On pg. 16 of this thread I replied to Prival, and gave a detailed description of all variables, procedure and derivation of the formula to which you have such claims. If you are incapable of solving a simple system of 2 equations with 2 unknowns, then you don't belong here, but on a school bench.

Vita, go to page 16 and read my post Privalu as many times as it takes to understand the groundlessness of your claims.

 
Candid:

1. hmm, I wrote the argument right away: changing the scale will change the properties of the series. By changing the scale, we turn a tick series into a bar series. But you didn't make a bar series here, you investigated 1 bar of N ticks. Before you get indignant at this statement of mine, remember that the characteristics of this one bar are random variables, so you have quite correctly done many tests ... for 1 bar.


Explain, plz, what the scale is and what the change in scale is. And tell me plz how you work with a bar - as an interval or just a row of only one of the 4 prices.
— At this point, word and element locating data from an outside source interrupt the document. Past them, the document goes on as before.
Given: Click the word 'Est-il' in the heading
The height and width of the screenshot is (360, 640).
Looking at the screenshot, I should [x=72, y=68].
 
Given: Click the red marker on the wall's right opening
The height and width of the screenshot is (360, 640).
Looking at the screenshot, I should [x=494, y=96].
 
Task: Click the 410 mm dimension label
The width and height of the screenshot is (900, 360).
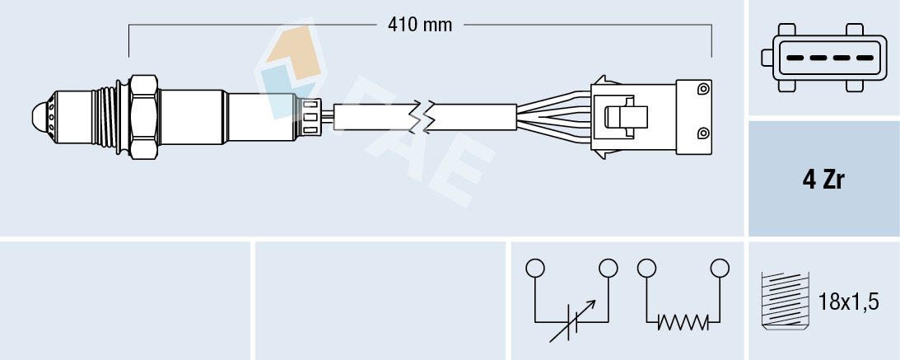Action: [x=420, y=25]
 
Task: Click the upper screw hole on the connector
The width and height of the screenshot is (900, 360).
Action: [x=702, y=89]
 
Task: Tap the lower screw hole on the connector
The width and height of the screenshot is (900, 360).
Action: [x=702, y=133]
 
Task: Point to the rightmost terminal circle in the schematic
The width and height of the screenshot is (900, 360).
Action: [x=720, y=268]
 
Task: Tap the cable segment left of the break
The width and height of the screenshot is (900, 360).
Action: [x=375, y=117]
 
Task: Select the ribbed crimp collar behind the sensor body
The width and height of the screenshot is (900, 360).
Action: [x=310, y=116]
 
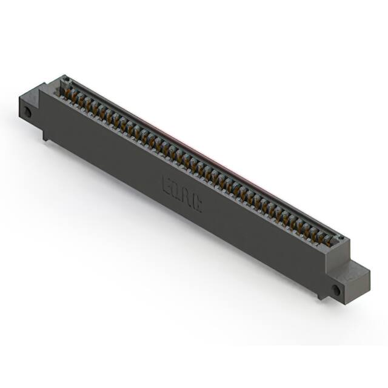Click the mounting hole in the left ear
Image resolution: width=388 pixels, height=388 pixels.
point(27,113)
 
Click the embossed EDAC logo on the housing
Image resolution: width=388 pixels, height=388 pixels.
point(182,193)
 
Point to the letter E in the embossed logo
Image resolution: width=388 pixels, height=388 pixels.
point(168,185)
If all your bars are different, then your statistics are also trivial - for each instance of the object under study (i.e. for each bar) you have only one dimension. Isn't that so ? And can this provide at least minimal validity to the result ?

Candid:

2. It doesn't contradict anything, in the definition of Hurst index there is not a word about how the initial series should be formed. As already written, we can formally calculate the Hearst exponent for any series. But if we want to judge the persistence/antipersistence of our series by the Hearst ratio, we should make sure that our series has certain properties, one of which is self-similarity. So if the check shows that the bar series is self-similar, then Hearst is in our hands.

Technically there are no claims. :-) However, still, in order for me to understand you, explain your methodology of using bars.
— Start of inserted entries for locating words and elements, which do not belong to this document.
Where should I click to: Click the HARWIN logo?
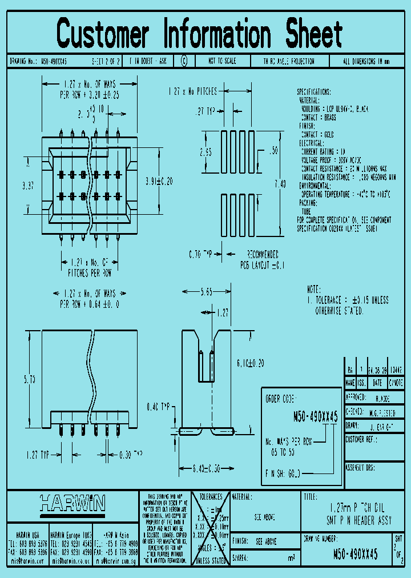click(72, 503)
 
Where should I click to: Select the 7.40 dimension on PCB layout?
click(280, 183)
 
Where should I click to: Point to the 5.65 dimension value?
click(206, 292)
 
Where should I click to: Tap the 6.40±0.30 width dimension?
click(206, 469)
And it's much worse with self-similarity. So you're saying that before we can count Hearst and draw any conclusions we have to establish the presence of self-similarity ? Is that in Hirst's definition? Or in some of his other theoretical positions ? Then legitimate questions arise - in what way are you going to establish the existence of self-similarity ? is there any justification for this method ? does SB not have the property of self-similarity ? etc.

Actually I assumed that for any series one can calculate the fractal dimension and hence the Hurst exponent. So is this naive ?

Candid:

3. Where are the arguments? By the way, notice that I never claimed that bar series are a priori self-similar.
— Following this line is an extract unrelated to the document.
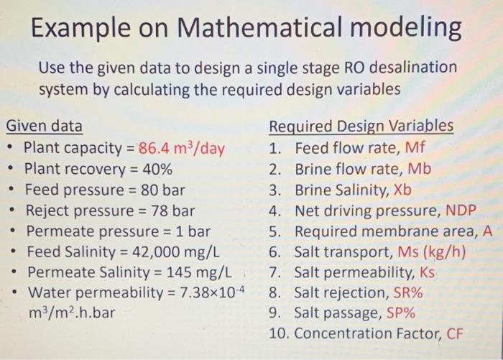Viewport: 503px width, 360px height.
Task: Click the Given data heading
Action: tap(44, 127)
I didn't ask about arguments. The questions I asked were only about clarifying your position. They were also about trying to explain the reasons for my doubts. I'm not disputing your point of view, I just want to understand.

 
Prival:

Bragging is bad, but I couldn't stand it. There's a branch here that remembers that from level to level... with small stops. 16 figures ... pyramiding ...

https://www.mql5.com/ru/forum/126769/page429


This page is Prival's post with pictures. This is about ticks, for those who think bars are better.

 

What's the point of Hearst, anyway? :) It's a lagging characteristic "in the frontal direction" on a continuous section. The main thing is to determine the required process in time and match it. Hurst is good only for theoretical research, but not for practical trading.